- [Exercise data]:
==*==
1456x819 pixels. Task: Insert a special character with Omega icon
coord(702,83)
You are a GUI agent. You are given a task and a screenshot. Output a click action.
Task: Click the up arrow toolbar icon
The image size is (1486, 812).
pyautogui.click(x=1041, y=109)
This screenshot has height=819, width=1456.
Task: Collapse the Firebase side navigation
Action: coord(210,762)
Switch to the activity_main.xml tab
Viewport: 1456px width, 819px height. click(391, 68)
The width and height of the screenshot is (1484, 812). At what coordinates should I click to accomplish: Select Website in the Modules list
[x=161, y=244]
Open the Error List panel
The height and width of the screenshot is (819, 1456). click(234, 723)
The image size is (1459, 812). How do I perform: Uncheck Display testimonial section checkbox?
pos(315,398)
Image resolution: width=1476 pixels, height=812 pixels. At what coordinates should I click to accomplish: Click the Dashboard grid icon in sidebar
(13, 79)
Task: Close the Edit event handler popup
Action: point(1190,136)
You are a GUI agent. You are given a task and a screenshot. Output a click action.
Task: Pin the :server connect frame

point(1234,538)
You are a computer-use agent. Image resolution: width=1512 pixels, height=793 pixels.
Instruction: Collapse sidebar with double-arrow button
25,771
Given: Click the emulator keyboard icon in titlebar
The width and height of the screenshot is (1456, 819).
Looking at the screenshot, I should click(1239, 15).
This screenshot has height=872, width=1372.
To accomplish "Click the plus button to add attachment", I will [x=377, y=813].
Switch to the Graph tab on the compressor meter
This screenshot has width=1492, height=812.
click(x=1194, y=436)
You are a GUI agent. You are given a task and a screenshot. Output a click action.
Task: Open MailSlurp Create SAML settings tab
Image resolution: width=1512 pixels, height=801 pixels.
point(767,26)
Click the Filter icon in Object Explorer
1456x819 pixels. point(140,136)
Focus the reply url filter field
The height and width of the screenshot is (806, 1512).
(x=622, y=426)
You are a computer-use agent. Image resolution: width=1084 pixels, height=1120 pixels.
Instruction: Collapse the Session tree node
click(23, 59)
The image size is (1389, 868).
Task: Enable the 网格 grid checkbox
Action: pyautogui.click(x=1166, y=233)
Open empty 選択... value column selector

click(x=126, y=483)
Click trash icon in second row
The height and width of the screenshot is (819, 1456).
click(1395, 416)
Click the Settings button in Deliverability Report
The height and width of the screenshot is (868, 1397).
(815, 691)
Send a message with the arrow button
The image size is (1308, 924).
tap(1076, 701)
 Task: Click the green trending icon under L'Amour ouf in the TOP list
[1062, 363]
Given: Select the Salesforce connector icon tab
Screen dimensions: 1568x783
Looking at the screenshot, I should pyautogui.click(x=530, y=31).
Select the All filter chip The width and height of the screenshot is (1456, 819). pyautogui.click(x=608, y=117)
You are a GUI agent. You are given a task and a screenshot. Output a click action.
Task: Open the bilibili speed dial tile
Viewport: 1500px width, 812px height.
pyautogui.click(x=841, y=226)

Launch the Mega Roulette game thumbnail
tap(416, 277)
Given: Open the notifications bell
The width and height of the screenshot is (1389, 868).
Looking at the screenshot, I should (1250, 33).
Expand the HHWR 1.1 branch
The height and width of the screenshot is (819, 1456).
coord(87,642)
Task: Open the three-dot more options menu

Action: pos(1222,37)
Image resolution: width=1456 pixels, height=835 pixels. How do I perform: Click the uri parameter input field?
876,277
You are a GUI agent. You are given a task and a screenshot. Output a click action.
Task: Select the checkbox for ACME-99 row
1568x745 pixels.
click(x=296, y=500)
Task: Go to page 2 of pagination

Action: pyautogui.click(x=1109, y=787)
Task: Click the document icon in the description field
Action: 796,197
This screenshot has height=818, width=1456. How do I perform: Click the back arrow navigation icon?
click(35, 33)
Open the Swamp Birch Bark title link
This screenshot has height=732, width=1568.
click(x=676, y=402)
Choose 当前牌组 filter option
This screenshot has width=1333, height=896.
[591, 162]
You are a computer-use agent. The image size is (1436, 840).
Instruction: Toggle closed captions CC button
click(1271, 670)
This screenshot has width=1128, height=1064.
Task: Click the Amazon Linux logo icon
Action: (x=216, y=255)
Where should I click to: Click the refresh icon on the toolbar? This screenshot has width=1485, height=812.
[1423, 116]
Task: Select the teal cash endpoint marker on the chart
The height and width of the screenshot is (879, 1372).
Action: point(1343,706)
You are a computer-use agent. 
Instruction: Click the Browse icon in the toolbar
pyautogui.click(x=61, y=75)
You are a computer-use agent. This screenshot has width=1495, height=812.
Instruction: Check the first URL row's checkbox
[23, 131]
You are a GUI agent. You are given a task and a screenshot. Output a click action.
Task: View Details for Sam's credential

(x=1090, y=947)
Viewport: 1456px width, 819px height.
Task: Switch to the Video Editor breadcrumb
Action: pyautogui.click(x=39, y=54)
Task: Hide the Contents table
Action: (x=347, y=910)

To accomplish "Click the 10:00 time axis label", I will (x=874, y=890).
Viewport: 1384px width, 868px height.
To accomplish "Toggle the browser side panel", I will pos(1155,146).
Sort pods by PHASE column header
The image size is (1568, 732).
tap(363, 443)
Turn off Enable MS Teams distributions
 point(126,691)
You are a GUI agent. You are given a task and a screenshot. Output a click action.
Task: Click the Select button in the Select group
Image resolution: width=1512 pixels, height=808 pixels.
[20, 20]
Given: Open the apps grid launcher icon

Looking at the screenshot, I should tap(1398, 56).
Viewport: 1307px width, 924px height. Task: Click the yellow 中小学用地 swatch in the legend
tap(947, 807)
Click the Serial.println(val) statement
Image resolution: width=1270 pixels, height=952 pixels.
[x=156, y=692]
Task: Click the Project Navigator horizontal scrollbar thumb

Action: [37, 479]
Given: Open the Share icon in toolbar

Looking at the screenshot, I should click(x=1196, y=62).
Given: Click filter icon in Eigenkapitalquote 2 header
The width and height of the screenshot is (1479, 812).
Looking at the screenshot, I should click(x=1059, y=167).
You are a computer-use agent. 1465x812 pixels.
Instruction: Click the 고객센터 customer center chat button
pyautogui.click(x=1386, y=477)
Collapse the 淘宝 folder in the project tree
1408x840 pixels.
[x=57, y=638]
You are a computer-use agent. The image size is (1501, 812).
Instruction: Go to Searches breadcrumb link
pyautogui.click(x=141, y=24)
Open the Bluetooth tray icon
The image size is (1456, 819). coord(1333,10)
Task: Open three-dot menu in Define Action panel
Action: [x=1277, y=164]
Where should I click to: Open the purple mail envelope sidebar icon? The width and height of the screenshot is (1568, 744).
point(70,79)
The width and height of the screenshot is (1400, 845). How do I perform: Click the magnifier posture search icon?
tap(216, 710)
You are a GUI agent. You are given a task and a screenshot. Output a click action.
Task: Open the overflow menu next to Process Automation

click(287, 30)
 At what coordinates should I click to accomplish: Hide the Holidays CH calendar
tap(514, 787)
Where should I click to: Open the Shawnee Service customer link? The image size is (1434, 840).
==*==
- [Try it]:
Extract from the data every line where "header" shows up.

- [Task output]:
Sort pods by PHASE column header
Given: Click filter icon in Eigenkapitalquote 2 header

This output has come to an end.